Anticiper les mouvements importants des banques centrales implique de prévoir un ralentissement marqué de la croissance mondiale. Historiquement, dans ce contexte, les actifs axés sur la croissance ont sous-performé les obligations d’État. Depuis 1989, au cours des six mois qui ont suivi la première réduction de la Fed, les actions américaines ont généré un rendement moyen de 5%. Cependant, la dispersion a été importante, avec un rendement de 28% sur six mois en 1998 et de -13% en 2007. Comment le marché réagira-t-il cette fois? Nous pensons que l’attitude très accommodante des banques centrales à l’échelle mondiale sera favorable aux stratégies de «carry». Un assouplissement proactif des banques centrales réduit en effet le risque de récession, puis la probabilité de défaut des entreprises et la volatilité des marchés. La combinaison d'un cycle économique stable et d'une faible volatilité réalisée pour les actifs financiers améliore le rendement ajusté du risque de l’ensemble des actifs risqués. 

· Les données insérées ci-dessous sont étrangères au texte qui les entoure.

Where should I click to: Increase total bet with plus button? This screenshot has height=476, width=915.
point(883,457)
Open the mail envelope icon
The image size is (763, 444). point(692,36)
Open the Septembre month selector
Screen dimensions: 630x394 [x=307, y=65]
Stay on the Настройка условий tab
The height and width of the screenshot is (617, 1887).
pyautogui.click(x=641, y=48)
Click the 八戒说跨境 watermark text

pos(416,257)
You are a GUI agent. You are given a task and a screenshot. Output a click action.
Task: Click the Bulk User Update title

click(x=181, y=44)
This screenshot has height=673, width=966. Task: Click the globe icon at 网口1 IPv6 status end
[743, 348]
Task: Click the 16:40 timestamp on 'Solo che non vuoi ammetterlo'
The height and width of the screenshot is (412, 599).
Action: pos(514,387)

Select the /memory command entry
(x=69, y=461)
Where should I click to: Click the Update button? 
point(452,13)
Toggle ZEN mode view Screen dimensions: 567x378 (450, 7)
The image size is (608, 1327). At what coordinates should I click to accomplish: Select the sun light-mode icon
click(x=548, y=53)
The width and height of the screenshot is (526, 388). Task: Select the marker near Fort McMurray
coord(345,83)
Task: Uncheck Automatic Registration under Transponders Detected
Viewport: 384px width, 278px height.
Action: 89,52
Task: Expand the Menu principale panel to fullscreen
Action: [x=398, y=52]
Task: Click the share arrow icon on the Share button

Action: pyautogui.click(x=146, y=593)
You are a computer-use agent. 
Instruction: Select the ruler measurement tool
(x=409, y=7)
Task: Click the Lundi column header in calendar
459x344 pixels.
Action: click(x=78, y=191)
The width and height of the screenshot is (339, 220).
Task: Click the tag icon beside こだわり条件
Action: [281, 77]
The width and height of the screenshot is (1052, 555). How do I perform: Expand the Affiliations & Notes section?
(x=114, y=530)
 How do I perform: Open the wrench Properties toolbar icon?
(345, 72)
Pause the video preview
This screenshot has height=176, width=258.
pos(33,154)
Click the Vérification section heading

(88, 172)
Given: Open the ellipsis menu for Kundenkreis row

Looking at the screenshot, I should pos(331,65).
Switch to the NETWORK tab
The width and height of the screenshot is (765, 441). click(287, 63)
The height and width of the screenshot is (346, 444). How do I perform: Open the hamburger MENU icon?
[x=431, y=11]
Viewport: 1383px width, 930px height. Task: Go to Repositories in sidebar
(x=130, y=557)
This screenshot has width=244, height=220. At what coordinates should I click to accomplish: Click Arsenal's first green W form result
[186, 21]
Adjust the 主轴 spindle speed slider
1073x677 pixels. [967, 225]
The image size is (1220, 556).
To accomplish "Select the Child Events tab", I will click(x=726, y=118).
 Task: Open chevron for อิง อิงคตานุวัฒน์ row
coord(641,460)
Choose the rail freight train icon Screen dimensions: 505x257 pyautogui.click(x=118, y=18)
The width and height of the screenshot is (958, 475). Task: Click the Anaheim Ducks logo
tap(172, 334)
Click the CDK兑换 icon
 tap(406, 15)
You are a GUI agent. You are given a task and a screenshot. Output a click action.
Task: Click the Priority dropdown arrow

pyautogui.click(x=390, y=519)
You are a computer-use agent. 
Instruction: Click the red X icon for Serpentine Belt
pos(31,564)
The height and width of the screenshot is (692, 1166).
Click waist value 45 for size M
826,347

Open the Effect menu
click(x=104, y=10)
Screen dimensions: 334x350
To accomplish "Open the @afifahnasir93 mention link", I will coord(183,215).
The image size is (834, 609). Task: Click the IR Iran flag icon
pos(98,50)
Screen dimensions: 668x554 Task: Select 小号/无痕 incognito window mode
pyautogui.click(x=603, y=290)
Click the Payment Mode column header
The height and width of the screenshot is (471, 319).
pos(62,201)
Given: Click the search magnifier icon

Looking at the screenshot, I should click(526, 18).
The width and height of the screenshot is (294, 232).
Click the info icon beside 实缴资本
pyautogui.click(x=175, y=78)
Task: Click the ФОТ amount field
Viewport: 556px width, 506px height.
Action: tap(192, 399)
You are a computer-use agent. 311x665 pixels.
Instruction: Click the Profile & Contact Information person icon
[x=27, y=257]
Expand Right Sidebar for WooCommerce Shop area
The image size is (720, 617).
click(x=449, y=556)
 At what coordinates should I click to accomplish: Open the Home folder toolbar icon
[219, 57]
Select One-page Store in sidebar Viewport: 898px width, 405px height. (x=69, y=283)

Où pouvons-nous nous tromper? Si les banques centrales ne délivrent pas. Est-ce déjà arrivé? Jamais, depuis 2008 et la mise en œuvre non conventionnelle de la politique monétaire. Tel que récemment défini par le président de la Fed de New York, le nouveau cadre de politique monétaire normal ressemble à la vaccination. «Mieux vaut prendre des mesures préventives que d’attendre le désastre.» Soyez tranquilles, les banquiers centraux sont là.